All eyes shift to Beeghly Sunday



Understand that the George Junior Republic boys basketball team has played in a lot of big games over the years.
Understand that the Tigers have played in front of a lot of big crowds.
But Sunday, they will experience something that Coach Bob McConnell says will be on a whole different scale for his team.
"You can't compare anything to what they're going to walk into Sunday," McConnell said. "TV stations, 6,000 people, the best player in the country."
McConnell will bring his team to a sold-out Beeghly Center, where it will play Akron St. Vincent-St. Mary and phenomenon LeBron James, who just happens to be this week's Sports Illustrated cover-man.
"We've played in front of good crowds on a lot of people's home floors," McConnell said. "But we're an inexperienced team.
"You can't prepare them for that," he said of the upcoming environment. "We have to be men, and hopefully we can hang with them."
Inexperienced: McConnell isn't making excuses for his team. The fact is, the Tigers are inexperienced. They are almost every year.
That's the way it is at George Junior Republic, a reform school in Grove City, Pa. Kids' average stay at the school is nine months to a year.
Yes, those kids, who arrive from 18 different states, are athletic and they enable the Tigers to put together some of the best talent in the country, but often kids haven't had much experience playing organized basketball.
"All my kids are freshmen and sophomores because very few have played on many teams, even though they may be 18- and 19-year-old seniors," McConnell said. "As far as basketball goes, they're freshmen."
But McConnell, the seventh-year head coach, has noticed a benefit from his players' learning progression.
"You tend to peak at the end of the season," McConnell said. "Every year I've been here, we've always gotten better at the end of the year.
"Very rarely do we keep guys from one year to the next," he said. "It's a one-year deal every year. We're trying to build a team in four to five months. We're trying to compete at the highest level, with even more urgency to get better quickly."
No. 4-ranked: Those "freshmen" will rely on their talent to upset two-time defending state champion St. Vincent-St. Mary, which is ranked fourth in the country by USA Today and has become accustomed to playing in front of big crowds.

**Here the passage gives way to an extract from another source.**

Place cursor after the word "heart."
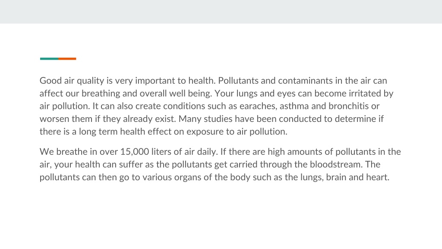The height and width of the screenshot is (249, 442). pos(390,177)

The Irish moved their home games to 5,000-seat James A. Rhodes Arena in Akron to accommodate the mass of fans, who come to see what this LeBron James hype is all about.
"LeBron is a great kid, a once-in-a-lifetime player to coach," said St. Vincent-St. Mary coach Dru Joyce II, who has known James since the player was 11 years old. "He is an unselfish basketball player who makes the kids around him better."
Beeghly Center sold out nearly two weeks in advance for the rematch of last year's game at Canton's Memorial Fieldhouse, where St. Vincent-St. Mary prevailed 66-53.
So, does George Junior Republic have the talent to compete with St. Vincent-St. Mary? Yes.
No. 6-ranked: Remember that the Tigers came within a buzzer-beater in overtime of reaching Pennsylvania's big-school state championship game last season, and they are ranked sixth in the state this week.
But the real gauge will come Sunday when you bring in the television stations, seat 6,000 fans and put the uniform on James and his talented teammates.
Only then will we know whether George Junior Republic folds, like so many previous Irish opponents have, or makes a national statement of its own.